(Collected data entries)
::::::::::
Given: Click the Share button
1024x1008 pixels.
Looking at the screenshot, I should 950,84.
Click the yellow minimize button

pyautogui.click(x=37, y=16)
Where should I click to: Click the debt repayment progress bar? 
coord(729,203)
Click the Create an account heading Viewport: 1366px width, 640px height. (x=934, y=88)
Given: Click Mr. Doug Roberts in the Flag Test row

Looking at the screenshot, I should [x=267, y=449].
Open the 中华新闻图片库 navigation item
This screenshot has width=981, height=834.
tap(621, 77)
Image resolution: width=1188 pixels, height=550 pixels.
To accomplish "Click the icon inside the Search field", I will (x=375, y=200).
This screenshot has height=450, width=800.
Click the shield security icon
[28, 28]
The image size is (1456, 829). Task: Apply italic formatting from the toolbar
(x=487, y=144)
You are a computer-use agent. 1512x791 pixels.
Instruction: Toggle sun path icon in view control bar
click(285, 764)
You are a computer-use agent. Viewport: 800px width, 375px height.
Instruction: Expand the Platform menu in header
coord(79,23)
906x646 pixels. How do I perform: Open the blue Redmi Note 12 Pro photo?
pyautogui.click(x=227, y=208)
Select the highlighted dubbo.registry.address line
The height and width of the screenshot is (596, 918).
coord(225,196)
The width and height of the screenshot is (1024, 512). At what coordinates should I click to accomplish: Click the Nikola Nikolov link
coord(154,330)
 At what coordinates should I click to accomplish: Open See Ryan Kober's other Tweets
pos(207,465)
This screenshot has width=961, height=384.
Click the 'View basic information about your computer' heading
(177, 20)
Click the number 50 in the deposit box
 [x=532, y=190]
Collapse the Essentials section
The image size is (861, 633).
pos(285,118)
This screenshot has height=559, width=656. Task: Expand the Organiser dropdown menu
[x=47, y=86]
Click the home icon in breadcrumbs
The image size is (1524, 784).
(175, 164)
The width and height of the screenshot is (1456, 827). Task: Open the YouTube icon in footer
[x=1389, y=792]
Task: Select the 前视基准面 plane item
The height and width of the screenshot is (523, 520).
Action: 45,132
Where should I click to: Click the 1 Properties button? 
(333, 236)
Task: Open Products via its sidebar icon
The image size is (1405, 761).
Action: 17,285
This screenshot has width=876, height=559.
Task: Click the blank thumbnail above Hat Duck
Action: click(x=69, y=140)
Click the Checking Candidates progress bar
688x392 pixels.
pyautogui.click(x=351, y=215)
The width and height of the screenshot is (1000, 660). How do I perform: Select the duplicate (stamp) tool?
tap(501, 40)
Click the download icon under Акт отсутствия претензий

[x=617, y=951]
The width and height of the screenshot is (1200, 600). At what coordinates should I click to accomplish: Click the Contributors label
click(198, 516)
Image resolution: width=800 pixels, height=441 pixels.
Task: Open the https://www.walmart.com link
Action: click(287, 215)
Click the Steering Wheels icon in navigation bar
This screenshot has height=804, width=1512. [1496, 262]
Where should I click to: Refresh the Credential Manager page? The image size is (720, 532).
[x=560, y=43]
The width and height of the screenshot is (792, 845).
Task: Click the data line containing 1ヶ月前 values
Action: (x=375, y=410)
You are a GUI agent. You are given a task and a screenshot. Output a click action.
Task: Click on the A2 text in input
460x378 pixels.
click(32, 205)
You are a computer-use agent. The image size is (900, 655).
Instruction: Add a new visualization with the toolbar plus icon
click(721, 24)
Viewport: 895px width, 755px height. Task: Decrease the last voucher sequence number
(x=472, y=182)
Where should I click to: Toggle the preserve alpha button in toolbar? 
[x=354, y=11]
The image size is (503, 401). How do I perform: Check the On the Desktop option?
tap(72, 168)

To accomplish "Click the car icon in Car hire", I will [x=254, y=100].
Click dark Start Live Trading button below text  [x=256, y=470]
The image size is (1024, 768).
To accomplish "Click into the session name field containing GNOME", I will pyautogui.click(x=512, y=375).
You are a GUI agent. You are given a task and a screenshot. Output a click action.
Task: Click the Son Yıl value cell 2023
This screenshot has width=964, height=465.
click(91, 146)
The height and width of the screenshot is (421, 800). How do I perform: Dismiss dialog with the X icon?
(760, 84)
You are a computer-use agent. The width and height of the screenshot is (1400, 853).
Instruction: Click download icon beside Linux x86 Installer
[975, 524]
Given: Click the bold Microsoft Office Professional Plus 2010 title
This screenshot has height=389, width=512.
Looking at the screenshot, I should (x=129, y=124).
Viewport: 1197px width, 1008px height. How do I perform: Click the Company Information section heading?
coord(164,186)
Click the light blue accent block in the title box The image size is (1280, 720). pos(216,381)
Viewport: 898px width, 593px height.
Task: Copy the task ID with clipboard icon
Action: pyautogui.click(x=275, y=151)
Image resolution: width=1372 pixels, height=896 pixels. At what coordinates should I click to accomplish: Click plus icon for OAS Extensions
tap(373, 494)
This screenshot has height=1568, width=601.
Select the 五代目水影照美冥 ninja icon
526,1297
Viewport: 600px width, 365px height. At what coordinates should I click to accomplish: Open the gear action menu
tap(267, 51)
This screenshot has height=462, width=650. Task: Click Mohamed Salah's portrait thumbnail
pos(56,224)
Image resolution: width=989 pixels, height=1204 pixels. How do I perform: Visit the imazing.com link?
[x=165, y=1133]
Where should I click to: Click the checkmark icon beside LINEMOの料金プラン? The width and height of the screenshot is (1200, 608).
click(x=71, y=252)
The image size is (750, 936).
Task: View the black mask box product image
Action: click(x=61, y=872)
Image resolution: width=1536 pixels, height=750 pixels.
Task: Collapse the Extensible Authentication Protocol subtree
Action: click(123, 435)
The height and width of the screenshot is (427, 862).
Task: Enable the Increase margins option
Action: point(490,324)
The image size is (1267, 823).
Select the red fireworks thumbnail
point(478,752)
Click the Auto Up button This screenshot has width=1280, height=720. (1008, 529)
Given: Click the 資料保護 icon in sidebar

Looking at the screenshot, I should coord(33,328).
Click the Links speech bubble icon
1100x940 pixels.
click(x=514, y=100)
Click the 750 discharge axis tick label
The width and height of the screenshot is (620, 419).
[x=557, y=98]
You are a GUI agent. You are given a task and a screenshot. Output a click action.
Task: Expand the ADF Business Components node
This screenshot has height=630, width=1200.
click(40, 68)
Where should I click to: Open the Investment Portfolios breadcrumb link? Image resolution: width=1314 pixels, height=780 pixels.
::::::::::
* _What you are asked to do_: Above are the records. Print exactly, and only, the lines from the line with "The width and height of the screenshot is (1000, 660)." to the line with "You are a computer-use agent. The image", both inclusive.

* _Answer to the exercise_:
The width and height of the screenshot is (1000, 660). How do I perform: Select the duplicate (stamp) tool?
tap(501, 40)
Click the download icon under Акт отсутствия претензий

[x=617, y=951]
The width and height of the screenshot is (1200, 600). At what coordinates should I click to accomplish: Click the Contributors label
click(198, 516)
Image resolution: width=800 pixels, height=441 pixels.
Task: Open the https://www.walmart.com link
Action: click(287, 215)
Click the Steering Wheels icon in navigation bar
This screenshot has height=804, width=1512. [1496, 262]
Where should I click to: Refresh the Credential Manager page? The image size is (720, 532).
[x=560, y=43]
The width and height of the screenshot is (792, 845).
Task: Click the data line containing 1ヶ月前 values
Action: (x=375, y=410)
You are a GUI agent. You are given a task and a screenshot. Output a click action.
Task: Click on the A2 text in input
460x378 pixels.
click(32, 205)
You are a computer-use agent. The image size is (900, 655).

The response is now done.